JESinstr, now you've done it. We're deep into the weeds.
At the 30,000 ft level, teaching skiing is about teaching redirection as a means to control velocity. We don't have to teach going straight.
Maybe we do, at the beginner level. As you say, "a dynamically centered balance" is the first skill that a new skier must get decent at, to facilitate everything else. We're generally going to start out teaching this while leaving turning entirely out of the equation, to keep things as simple as possible.
Also, I've seen cases where a new skier tries to make a straight run, but unintentionally veers off in one direction or the other. Going straight actually requires everything to be in a fine balance--edge angles, rotational forces in the two legs, lateral balance, fore-aft position of the two skis relative to each other. Maintaining that seems a very natural thing to be able to do, but it can be a challenge in this unfamiliar slippery environment.

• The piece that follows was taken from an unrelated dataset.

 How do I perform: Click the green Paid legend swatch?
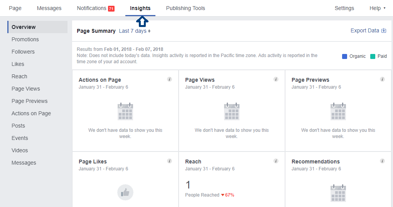(x=373, y=56)
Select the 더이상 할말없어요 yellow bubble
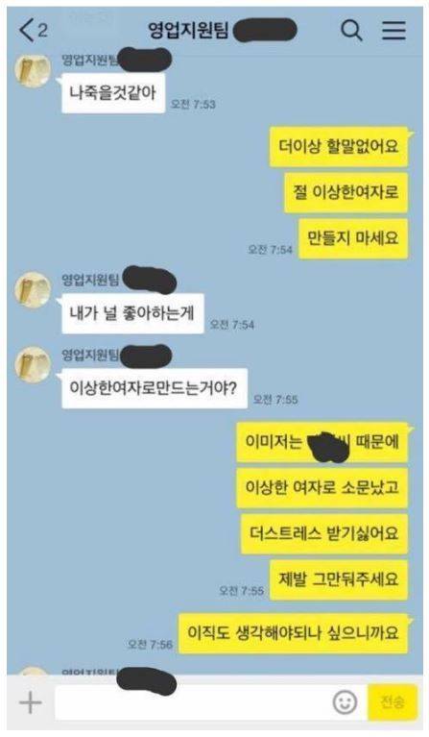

At any rate, the only way for HK to initiate a redirection at this low velocity and relationship to Gravity/Fall Line is to use rotary. This is a great exercise to build rotary skill, but it is the only situation in which rotary first is appropriate IMO.
Which brings me to a conundrum in this thread. If what I said above is true, then based on the low velocity environment in which we teach beginners, shouldn't we be using rotary first which has been the tradition?... Or maybe something else.
0 Both the Carving Process and Rotary produce redirection of the ski but using different mechanics and rates of redirection. Velocity plays a strategic role, not only in enabling ski function but in fear factor as well.
For sure, most turns are a blend of the carving function of the ski and rotary, but for a beginner to get the most "bang for the buck" out of a lesson, what should the primary focus be? ...[T]his is about what comes next.
For me, it is all about teaching beginners GRIP which is focusing the carving function of the ski through edging and pressure management first and Rotary as complementary but not an initiator.
The skills concept, and the five fundamentals, are great ways to organize one's thinking about skiing mechanics. However, in reality, edging, pressure, and rotational movements don't exist in isolation. Whatever you do in applying one of those skills has immediate impacts on performance of the other skills. Elements of movements that can be described as edging, pressure management, or rotation are
always present in
every effective overall movement that a skier makes to affect ski performance. Accomplishing one element will usually require simultaneous application of the others.
Focusing for the present on rotary movements--the ultimate purpose of all such movements is to alter the angular momentum of the skier. That angular momentum can involve the entirety of the skier's body and equipment, or it can be concentrated to some degree within some part of the "system,"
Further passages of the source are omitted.